Sydney planning lacks integration, says report
- Staff Writer
- Thursday, 12 April 2012
A recent national report on urban planning reveals that Sydney does not have an effective plan for investment and infrastructure.
Sydney bottomed a review of capital city planning, alongside Melbourne, by the Council of Australian Governments (COAG) Reform Council.
Head of Built Environment Design at the University of Technology Sydney, Dr Helen MacDonald, said the report is limited and focuses on the coordination of the strategic planning process rather than outcomes.
Dr MacDonald said there should be integrated planning for a variety of interrelated issues.
“It’s a positive thing that the Commonwealth Government has started to look at the strategic planning issues out there because I think there is leadership needed at the Commonwealth level.
“Planning for landuse change, increased population [and] economic growth is still disassociated with planning for infrastructure development,” she said.
“The report identifies lack of integration between land use planning, new housing and employment development areas, and infrastructure investment,” Dr MacDonald said.
“ [This] makes it difficult for Sydney to address challenges of housing affordability, social inclusion and demographic change.”

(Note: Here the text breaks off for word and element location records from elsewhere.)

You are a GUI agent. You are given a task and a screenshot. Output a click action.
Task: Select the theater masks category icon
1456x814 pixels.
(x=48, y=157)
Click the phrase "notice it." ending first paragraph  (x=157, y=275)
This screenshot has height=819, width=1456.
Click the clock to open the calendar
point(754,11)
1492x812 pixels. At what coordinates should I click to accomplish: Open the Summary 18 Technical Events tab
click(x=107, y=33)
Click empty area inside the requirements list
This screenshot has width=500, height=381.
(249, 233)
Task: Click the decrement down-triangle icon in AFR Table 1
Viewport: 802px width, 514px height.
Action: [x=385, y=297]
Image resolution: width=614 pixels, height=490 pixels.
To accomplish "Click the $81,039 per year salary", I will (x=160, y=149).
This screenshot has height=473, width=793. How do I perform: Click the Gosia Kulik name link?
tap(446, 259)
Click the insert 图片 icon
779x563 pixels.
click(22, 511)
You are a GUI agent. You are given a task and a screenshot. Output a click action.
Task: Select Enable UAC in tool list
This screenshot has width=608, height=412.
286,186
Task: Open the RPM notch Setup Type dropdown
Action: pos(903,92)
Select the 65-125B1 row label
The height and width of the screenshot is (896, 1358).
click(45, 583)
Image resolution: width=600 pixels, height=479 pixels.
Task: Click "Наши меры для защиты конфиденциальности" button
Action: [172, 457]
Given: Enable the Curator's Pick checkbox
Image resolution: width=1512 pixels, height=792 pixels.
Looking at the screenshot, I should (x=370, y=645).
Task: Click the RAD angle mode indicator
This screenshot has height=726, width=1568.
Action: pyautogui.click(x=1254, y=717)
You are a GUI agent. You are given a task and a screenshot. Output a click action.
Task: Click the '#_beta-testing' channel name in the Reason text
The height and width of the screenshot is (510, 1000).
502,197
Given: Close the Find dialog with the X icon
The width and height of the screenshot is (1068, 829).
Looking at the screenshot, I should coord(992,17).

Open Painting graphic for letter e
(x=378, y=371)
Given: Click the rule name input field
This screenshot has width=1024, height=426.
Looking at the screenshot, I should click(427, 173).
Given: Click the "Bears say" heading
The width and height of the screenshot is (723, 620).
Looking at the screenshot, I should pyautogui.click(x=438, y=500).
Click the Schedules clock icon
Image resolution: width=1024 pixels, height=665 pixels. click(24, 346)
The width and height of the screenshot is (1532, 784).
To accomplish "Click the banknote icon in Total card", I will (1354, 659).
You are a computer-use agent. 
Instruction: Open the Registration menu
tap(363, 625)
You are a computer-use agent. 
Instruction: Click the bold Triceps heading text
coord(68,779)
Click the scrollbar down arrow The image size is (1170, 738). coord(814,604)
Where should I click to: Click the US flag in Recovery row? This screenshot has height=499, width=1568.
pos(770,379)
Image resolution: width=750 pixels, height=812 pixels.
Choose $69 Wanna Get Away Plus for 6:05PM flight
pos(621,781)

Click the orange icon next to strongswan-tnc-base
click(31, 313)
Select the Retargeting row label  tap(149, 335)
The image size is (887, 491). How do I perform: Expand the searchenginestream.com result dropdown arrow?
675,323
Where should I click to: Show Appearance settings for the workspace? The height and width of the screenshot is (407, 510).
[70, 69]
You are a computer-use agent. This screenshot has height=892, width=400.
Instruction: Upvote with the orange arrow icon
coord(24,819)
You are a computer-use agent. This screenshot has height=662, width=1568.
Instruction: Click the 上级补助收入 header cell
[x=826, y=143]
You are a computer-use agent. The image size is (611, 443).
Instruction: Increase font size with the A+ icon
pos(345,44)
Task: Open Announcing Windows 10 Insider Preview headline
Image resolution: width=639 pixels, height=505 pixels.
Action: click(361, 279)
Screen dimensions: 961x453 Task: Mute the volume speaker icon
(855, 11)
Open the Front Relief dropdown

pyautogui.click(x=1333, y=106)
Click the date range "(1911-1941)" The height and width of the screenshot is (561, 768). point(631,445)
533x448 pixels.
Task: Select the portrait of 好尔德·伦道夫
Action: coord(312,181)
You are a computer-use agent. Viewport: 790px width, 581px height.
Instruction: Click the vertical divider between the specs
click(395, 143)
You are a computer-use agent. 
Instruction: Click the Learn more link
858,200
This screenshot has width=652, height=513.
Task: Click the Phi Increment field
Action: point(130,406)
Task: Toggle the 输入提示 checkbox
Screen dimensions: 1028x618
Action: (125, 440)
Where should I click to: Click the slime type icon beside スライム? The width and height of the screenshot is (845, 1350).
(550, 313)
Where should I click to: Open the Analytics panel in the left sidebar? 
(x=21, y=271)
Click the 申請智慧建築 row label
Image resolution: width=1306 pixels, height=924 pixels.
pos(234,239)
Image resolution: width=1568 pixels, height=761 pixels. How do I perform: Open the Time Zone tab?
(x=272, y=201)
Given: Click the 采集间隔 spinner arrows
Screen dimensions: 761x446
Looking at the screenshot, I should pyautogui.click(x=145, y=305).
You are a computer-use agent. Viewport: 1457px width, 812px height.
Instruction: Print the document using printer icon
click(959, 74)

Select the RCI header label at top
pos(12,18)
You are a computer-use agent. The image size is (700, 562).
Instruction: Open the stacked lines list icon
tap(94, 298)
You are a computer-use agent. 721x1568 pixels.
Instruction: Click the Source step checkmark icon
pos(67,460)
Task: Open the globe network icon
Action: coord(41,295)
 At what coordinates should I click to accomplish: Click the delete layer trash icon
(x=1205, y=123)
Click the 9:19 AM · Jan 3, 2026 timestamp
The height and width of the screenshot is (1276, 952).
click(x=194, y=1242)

Plans for future developments will have limited ability to create housing that is truly affordable and inclusive, she said.
“People in the affordable housing area have begun to look beyond just the price of housing, but what costs the location of that home entails to commute to work and essential services,” she said.
NSW planning minister Brad Hazzard said the government is strongly focused on action and delivery.
“In order to ensure that action is well placed, Statewide goals have been set and agreed in NSW 2012 which will be reinforced by a new Long Term Transport Master Plan for the State, and a State Infrastructure Strategy, he said.
“A new Metropolitan Strategy for Sydney is also to be prepared this year to guide strong economic development in our most important city.
The first stage is a discussion paper, to be launched shortly.”
Chairman of the COAG Reform Council, Paul McClintock, said governments need to get better at bringing together different aspects of their city planning.
“In assessing the eight cities, it was clear that governments share a number of common goals, issues and challenges – and no one government has all the policy levers and expertise to deal with them,” he said.
COAG has committed to responding to the council’s review within six months.